Per avvalorare questa tesi basterebbe citare in ordine sparso "Un chien andalou" di Louis Buñuel del 1929, "Diario di una schizofrenica" di Nelo Risi, "Repulsion" di Roman Polanski, per arrivare ai primi anni novanta al "Grande cocomero" di Francesca Archibugi.
Anche la sorella maggiore del cinema, la letteratura ci aiuta a capire che cosa sia la follia. Un esempio clamoroso è il racconto "La tana", Kafka ci mostra come una casa può diventare una prigione.
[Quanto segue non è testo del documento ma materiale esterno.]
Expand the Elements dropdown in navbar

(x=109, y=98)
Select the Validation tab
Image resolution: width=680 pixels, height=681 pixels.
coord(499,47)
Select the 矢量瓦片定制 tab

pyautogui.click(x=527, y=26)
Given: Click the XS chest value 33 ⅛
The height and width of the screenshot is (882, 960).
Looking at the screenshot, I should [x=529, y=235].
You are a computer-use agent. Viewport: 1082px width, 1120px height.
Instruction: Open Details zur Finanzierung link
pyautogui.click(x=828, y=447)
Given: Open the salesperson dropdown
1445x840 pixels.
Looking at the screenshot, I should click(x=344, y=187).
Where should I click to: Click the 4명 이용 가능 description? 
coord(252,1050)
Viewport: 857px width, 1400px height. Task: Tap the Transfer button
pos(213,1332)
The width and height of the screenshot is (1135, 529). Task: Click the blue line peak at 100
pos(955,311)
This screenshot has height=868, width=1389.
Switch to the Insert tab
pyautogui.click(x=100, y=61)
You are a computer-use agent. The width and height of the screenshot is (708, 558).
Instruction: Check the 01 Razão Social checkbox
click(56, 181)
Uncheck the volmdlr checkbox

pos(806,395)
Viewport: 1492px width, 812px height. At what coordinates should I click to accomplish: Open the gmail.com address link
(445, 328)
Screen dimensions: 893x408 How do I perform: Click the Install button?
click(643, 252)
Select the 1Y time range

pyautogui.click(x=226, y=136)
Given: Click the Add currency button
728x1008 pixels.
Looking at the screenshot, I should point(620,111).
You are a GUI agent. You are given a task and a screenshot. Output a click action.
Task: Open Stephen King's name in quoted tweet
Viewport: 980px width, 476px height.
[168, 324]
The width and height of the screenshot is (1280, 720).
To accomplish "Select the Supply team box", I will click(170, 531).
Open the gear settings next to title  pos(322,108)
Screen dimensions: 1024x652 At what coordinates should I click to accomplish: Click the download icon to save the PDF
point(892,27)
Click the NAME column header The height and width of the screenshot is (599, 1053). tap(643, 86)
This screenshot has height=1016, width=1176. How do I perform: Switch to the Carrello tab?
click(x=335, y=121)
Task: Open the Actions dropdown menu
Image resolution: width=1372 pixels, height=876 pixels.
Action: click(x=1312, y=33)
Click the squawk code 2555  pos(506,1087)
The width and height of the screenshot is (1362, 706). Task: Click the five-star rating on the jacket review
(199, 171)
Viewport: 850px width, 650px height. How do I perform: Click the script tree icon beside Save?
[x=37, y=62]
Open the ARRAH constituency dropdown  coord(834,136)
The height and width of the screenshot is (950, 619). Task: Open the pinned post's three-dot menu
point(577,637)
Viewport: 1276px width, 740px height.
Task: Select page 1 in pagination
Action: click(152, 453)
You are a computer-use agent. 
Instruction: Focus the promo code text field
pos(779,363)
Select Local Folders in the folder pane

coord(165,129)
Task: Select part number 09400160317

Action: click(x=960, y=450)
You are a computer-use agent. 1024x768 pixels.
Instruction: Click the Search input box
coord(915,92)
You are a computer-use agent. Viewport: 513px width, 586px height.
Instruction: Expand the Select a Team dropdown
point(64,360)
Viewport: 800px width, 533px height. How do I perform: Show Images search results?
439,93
Lo strano animale che la costruisce e la abita è ossessionato da un'unica idea, che qualcuno dall'esterno possa penetrare nella tana. Escogita ogni sorta di sistemi di sicurezza, trasforma la tana in un labirinto che solo lui conosce, ma poi, siccome un'entrata ci deve pur essere, è là che lui si colloca a spiare i pericoli esterni. Anzi, a un certo punto, con un gesto assurdo decide di uscire dalla tana e nascondersi nei pressi dell'imbocco, per poter meglio controllare le mosse di chi dovesse arrivare.
Anche quest'opera letteraria ci dice che la follia è la diversità e la paura della diversità. E' questa una definizione che ci interessa perché, dopo aver neutralizzato il folle attraverso la medicalizzazione che ha ridotto la follia a una malattia, con questo stratagemma non abbiamo fatto fuori la diversità. E qui penso alla diversità dell'omosessuale, dell'immigrato, dello "straniero", che a quelli del luogo appare "strano", ma penso anche alla diversità di ciascuno di noi quale ci appare di notte nei sogni, e anche di giorno quando allentiamo gli ormeggi dell'io.
Qui in gioco non è solo la diversità degli altri che abbiamo la possibilità di confinare, delegando i folli ai medici, gli stranieri alle forze dell'ordine, ma la nostra diversità che non ammette deleghe, anzi si rinforza proprio nel processo di soppressione.

Ogni volta che allontaniamo il problema della diversità, confermiamo la nostra paura del diverso, che è poi la paura di quel diverso che ciascuno di noi è per sé stesso, e da cui ogni giorno strenuamente ci difendiamo per mantenere la nostra identità.
Per questo parallelismo che esiste tra il diverso che ci abita e il diverso che incontriamo per strada, potremmo chiedere a ciascuno di noi: "Dimmi chi sono per te i diversi e come li escludi, e ti dirò chi sei".